Tuesday, December 23, 2003


Meeting the Higher Education Needs of the World's Third-Culture Kids

Wow, the article When no place feels like home from today's Christian Science Monitor really struck a chord with me. Having lived for at least a year in two different countries, and having worked in an international school like the one mentioned here, I have a real affinity with third-culture kids (TCK's) and how they feel about their identity.

I did not grow up overseas, but rather gained my experiences abroad as part of the transitional period of my life between childhood and adulthood. Does that make me a third-culture adult? I don't know. But I can attest to the anxiety and loneliness felt by these kids and also the resilience they show in "starting over" after each time their family moves. These kids truly become the global nomads that work to bridge cultures, that feel at ease surrounded by people of numerous races and ethnicity. They are in many ways the ideal candidates to lead out in a global society.

These kids are also prime candidates for transnational education and independent study because unlike international students who flock to prestigious Western institutions for the campus life, these students would really rather be somewhere else. They are well educated and competitive at top institutions, but in attending them, they feel more acutely separate than ever. If TCK's had the option of getting degrees from credible universities while living overseas with their families, many of them would stay there. Many may wind up in Europe getting the education they seek while maintaining a lifestyle they know. Good news for European universities. Others could pool in places like Singapore, attending Australian or US universities via distance ed while living with kids from other countries who understand them better.

But while this article is centered on US students and families, the issue really is a global one. Children of Danes, Koreans, Indians, and any other nationality living overseas because of their family's employment are TCKs in their own respect. And these kids have just as difficult a time going "home."
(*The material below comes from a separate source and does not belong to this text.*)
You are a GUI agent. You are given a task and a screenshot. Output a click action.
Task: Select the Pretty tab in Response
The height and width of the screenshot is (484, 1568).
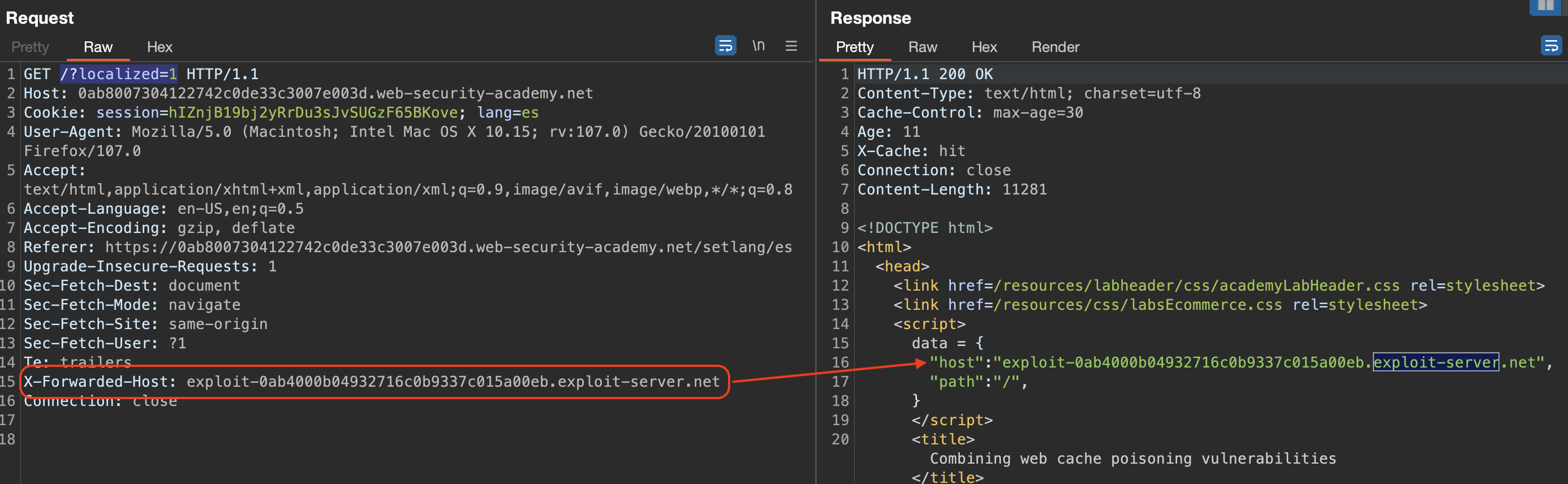(854, 47)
While working in Uzbekistan I became well acquainted with some Korean families associated with the school. They had mapped out their children's future educational journey with great detail because they knew some of those obstacles. One mother claimed that her oldest daughter, though fluent in English and her mother tongue and a good student in the American curriculum-based school, would not pass the rigorous Korean college entrance exams. If she was abroad until her senior year of high school, the Korean schools would administer a different, easier test assuming that she had not been through the challenges of Korean K-12 education. This was her only hope in admittance to a Korean university.

But I'm not so sure she would even feel comfortable there. Though she tried to keep up on Korean pop culture and fashion trends, the first time she mentions Timur, the Silk Road or Uygur people, the first time her "field trips" to Bangladesh and Kyiv come to light, she will be literally a world apart from her Korean peers. She is a great candidate for the US Transnational Education market. She could stick with the life she knows well and get her education from a university in the country where her family is stationed. But if that country's higher ed system is not widely respected, she would be better off pursuing it from a transnational education provider.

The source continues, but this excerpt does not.